A bill to crack down on gangs, making it harder for them to operate and to recruit members, was approved Thursday by the Senate’s committees on Public Safety, Homeland Security and Justice, sending it on for further consideration by the Rules Committee.
The Public Safety Committee met Thursday morning to consider three bills. The first, Bill No. 29-0018, an act establishing the "Virgin Islands Criminal Street Gang Prevention Act," was the only one of the three to be sent on to Rules.

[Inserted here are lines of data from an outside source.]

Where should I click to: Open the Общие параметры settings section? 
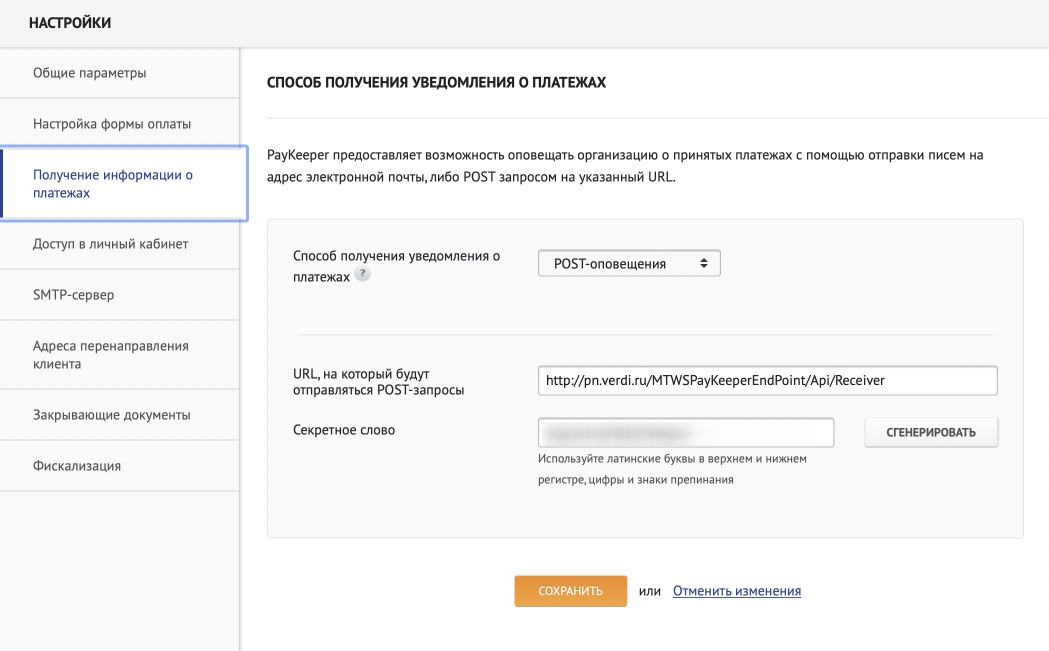90,73

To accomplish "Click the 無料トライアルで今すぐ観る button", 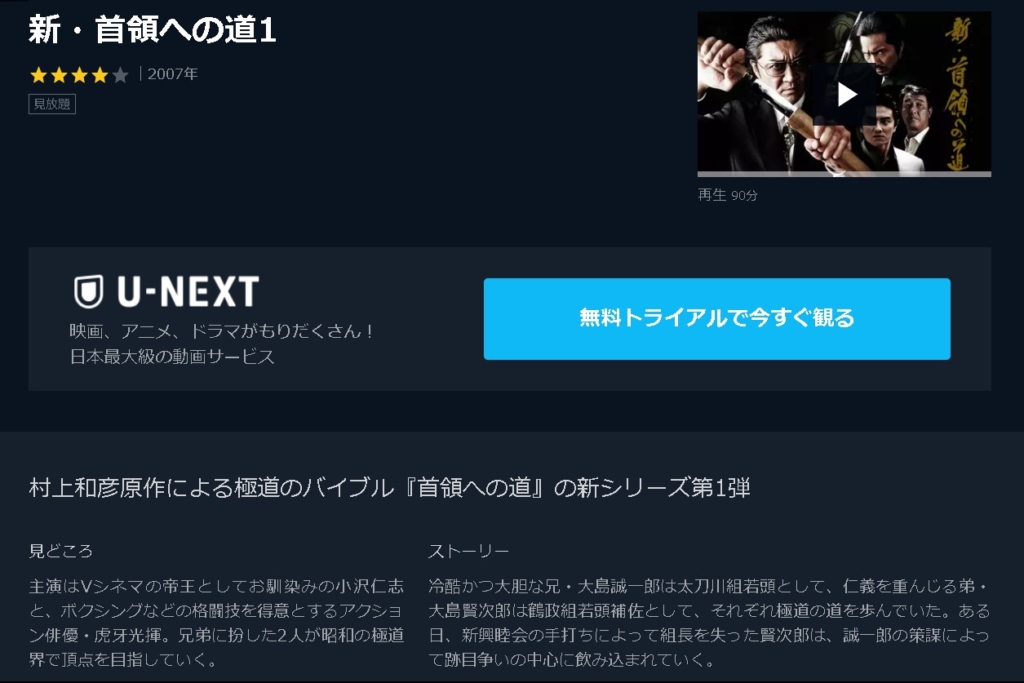I will point(716,319).
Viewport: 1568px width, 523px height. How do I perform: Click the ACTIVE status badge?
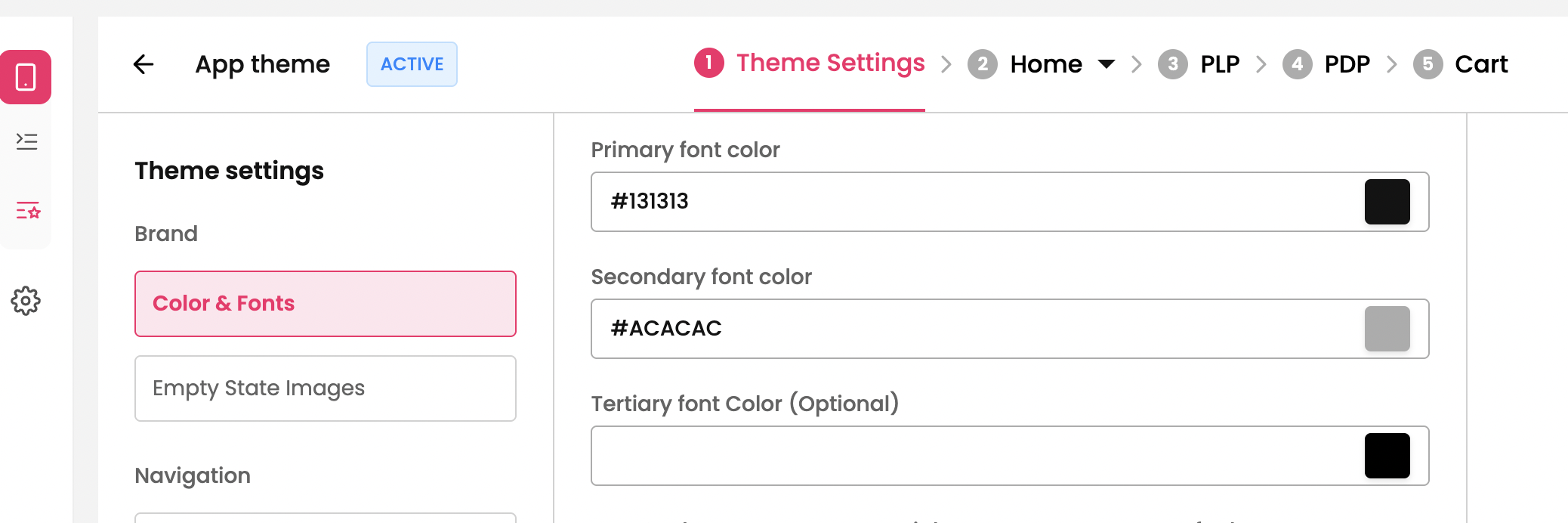click(x=412, y=64)
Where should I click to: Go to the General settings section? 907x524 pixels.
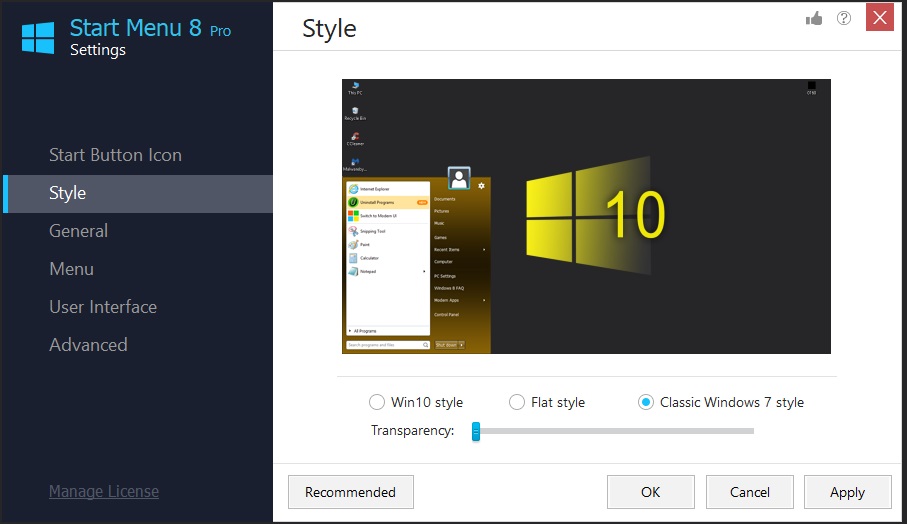[78, 231]
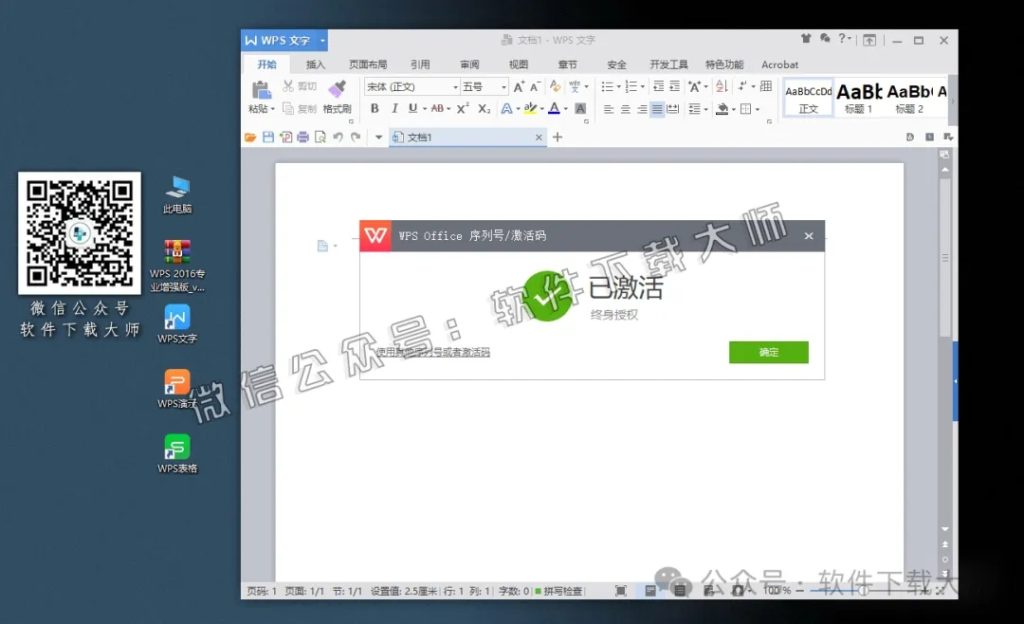Click the text highlight color icon
Image resolution: width=1024 pixels, height=624 pixels.
tap(529, 108)
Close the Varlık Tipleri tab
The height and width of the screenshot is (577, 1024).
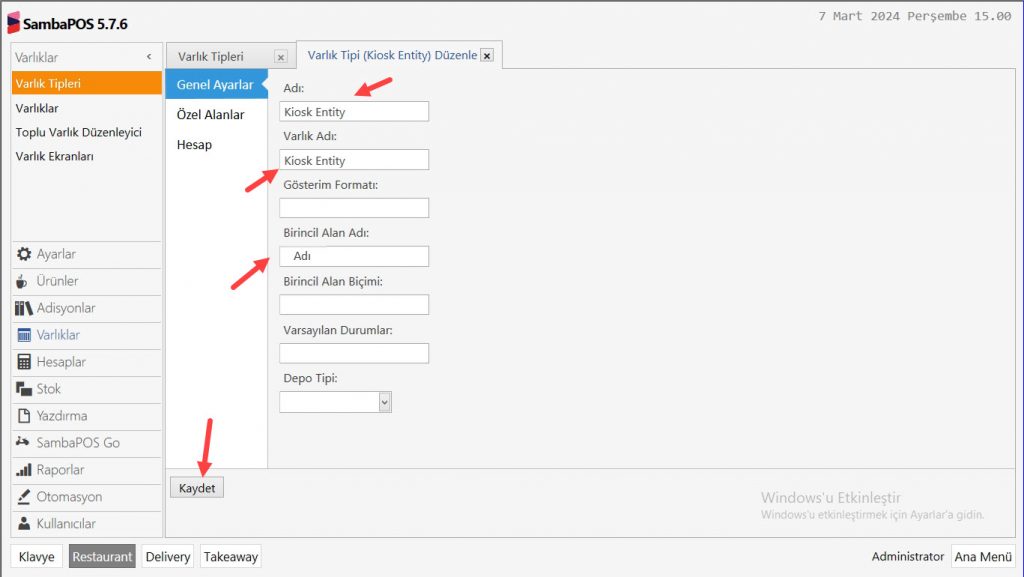280,57
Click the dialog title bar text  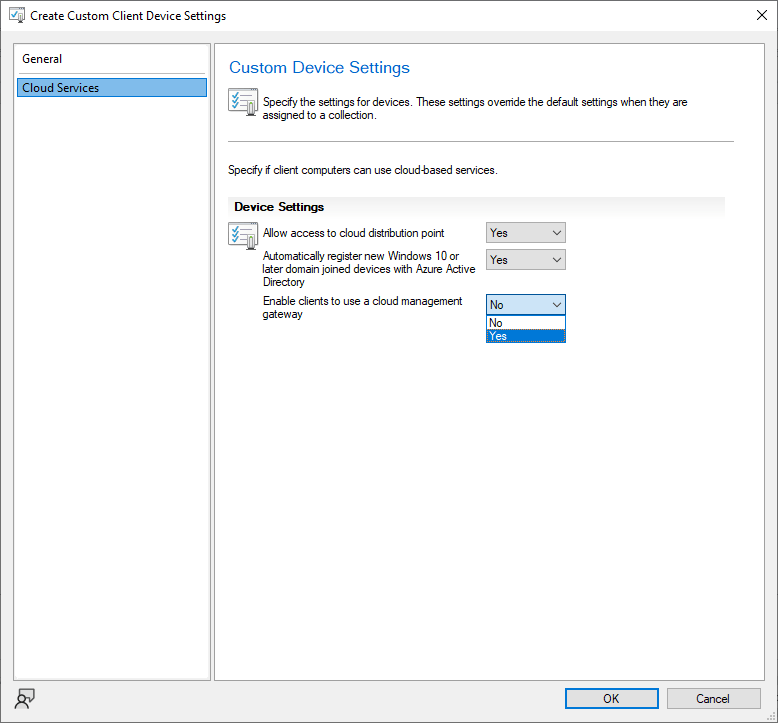128,16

If approved by Rules, it will go to the full Senate.
The committee tabled a bill that would establish the jurisdiction of the Virgin Islands Bureau of Narcotics and Dangerous Drugs, and did not have time to take up the third, a bill creating a Comprehensive Crime and Public Health Task Force.
Testifying in favor of the gang bill, Police Commissioner Henry White Jr. said it is badly needed. Police try to track and crack down on gang-related criminal activity, but until now, there hasn’t been a legal definition of what that means, he said.
"With the Department of Education, the Department of Human Services, the Bureau of Corrections and the police in the British Virgin Islands, we are developing a comprehensive database of gangs and gang activities," he said. "But courts require a legal definition."
Deputy Attorney General Bruce Marshack also testified in favor of the bill. He said the administration favors the legislation because of the need to combat gangs in the territory’s neighborhoods.
"Most apparent and of utmost concern is the rise in violence being played out on our streets," Marshack said, "which is symptomatic of rise of street-gang activity in our territory."
He also voiced appreciation for the fact that the bill makes the unlawful activity of a gang, not mere association with one, the focus of the bill.
Marshack offered a list of other potential tweaks and wording changes that would help the 16-page bill focus on gang activity and steer clear of potential constitutional and other issues.
Sen. Sammuel Sanes, the committee chairman and author of the bill, thanked Marshack for his input and said he would incorporate those changes before the bill is taken up by the Rules Committee.
Bill No. 29-0244, the bill to establish the jurisdiction of the Bureau of Narcotics and Dangerous Drugs, reopened a recent wound between the legislature and the governor’s office, stemming from Gov. John deJongh Jr.’s 2008 decision to disband what was then known as the Drug Enforcement Bureau.
Over the governor’s veto, the 28th Legislature passed a measure creating a new Bureau of Narcotics and Dangerous Drugs. DeJongh’s objections at the time included the argument that the bill failed to provide any funding for the agency.
Bill No. 29-0244 specifies that the bureau is responsible, among other things, for all drug and narcotic laws applicable to the territory, the prosecution of all violations of drug and narcotic laws, and the investigation of all drug crimes and capture of all people engaged in drug crimes.
In prepared testimony, Marshack reminded the senators the executive branch objects to the Senate’s creation of the department in the first place, and pointed out that the Senate still has not provided any funding other than to place the bureau under the Police Department for budgetary purposes, suggesting that the governor fund the bureau out of money already designated for the police.
"Without funding, the bureau cannot perform the duties and functions mandated," he said.
Marshack said that by designating the bureau as the primary prosecutorial authority in drug crimes, the bill would undermine the Attorney General’s Office, which has that authority under the Virgin Islands Code.
"Granting two separate local agencies prosecutorial authority over a particular class of crimes will inevitably create confusion in the criminal justice system of the Virgin Islands," Marshack said. "Moreover, no justification has been provided for the removal of the Office of the Attorney General as the prosecutorial authority over drug crimes. We are not aware of any allegations of corruption or any wrongdoing involving drug dealers or traffickers and their association with the Office of the Attorney General. If the members of this Legislature are aware of such instances, please let us know."
Sanes countered with a legal opinion from the Senate’s legal counsel arguing that the governor is not empowered to disband an agency created by the legislature, specifically the drug enforcement bureau, on his own authority. Only an act of the Senate can disband a department created by the Senate.
Marshack said the administration has "made great progress in removing the stigma which was attached to the former Narcotic Strike Force/Bureau of Drug Enforcement," which he said had become "a blight" on the reputation of the local law enforcement community, but that the bill would mandate the reinstatement of the people "who created problems for prior drug enforcement agency."
According to Marshack, the U.S. Department of Justice was poised to take action against the agency when deJongh disbanded it in 2008, and if the measure passed and was enforced, relying on the same people, the same thing would likely happen again.
At Sanes’ suggestion, the bill was tabled indefinitely.